How to complete this task
Scan the records for the line containing "Terms of Use for this website (138, 287)". From there through the last line, write out each line exactly.

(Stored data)

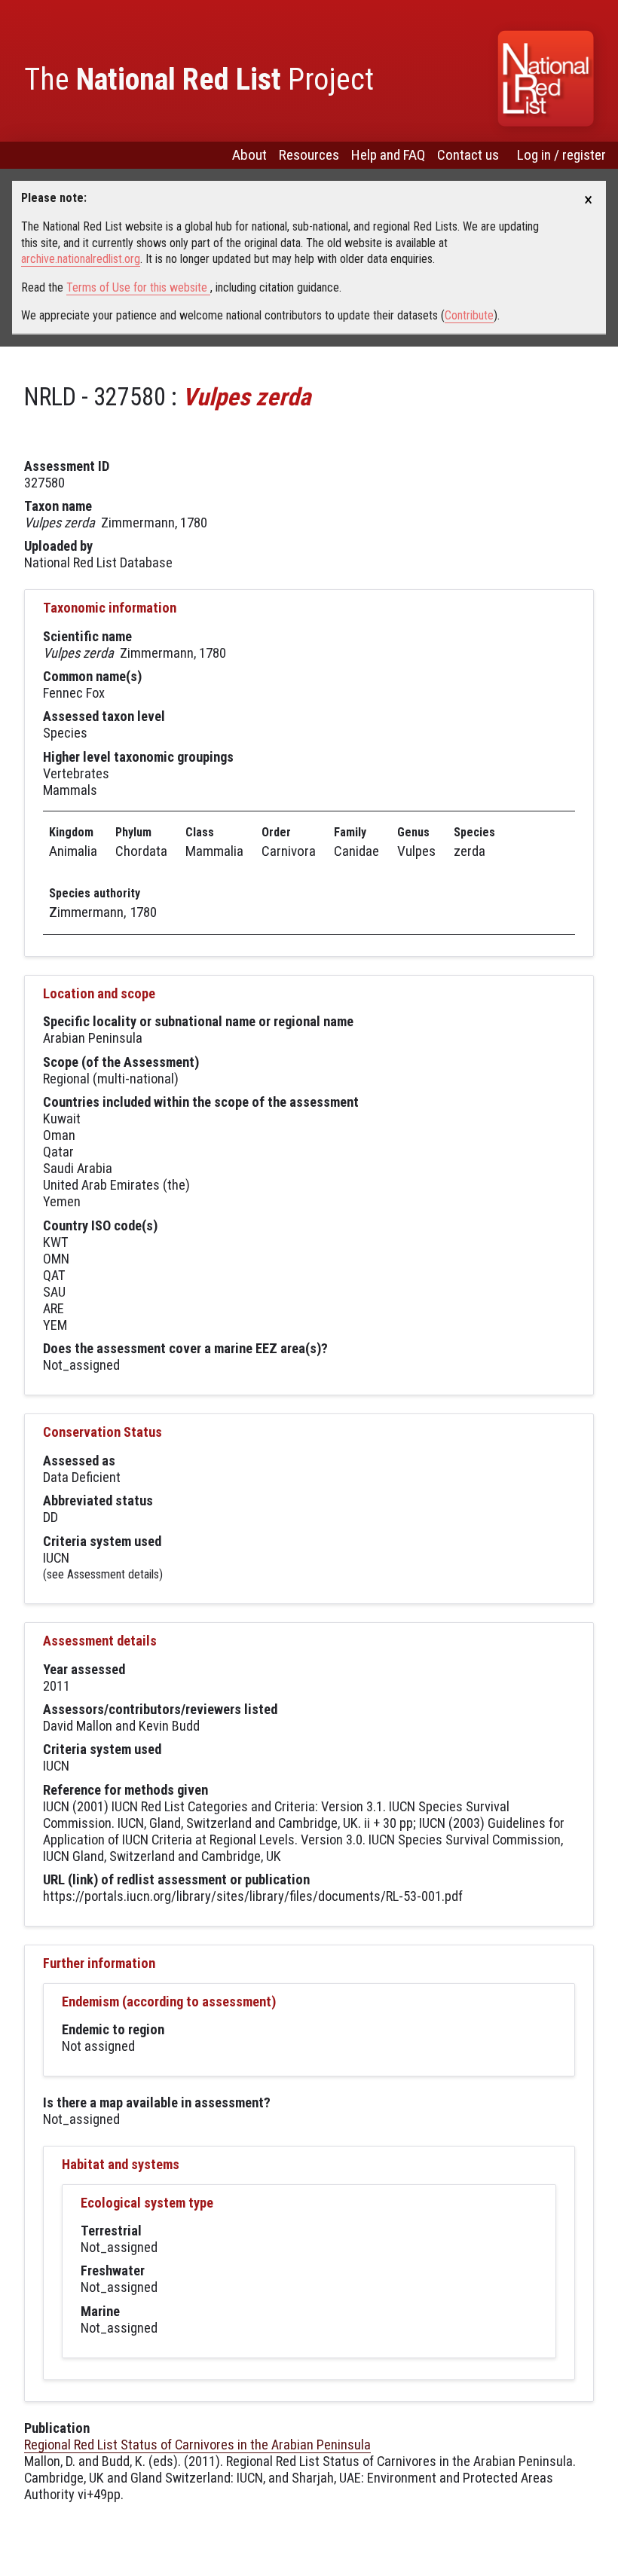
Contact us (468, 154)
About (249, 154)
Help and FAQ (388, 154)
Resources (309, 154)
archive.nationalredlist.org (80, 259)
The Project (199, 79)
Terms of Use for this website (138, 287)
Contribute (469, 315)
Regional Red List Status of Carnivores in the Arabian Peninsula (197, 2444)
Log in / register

Exercise response
Terms of Use for this website (138, 287)
Contribute (469, 315)
Regional Red List Status of Carnivores in the Arabian Peninsula (197, 2444)
Log in / register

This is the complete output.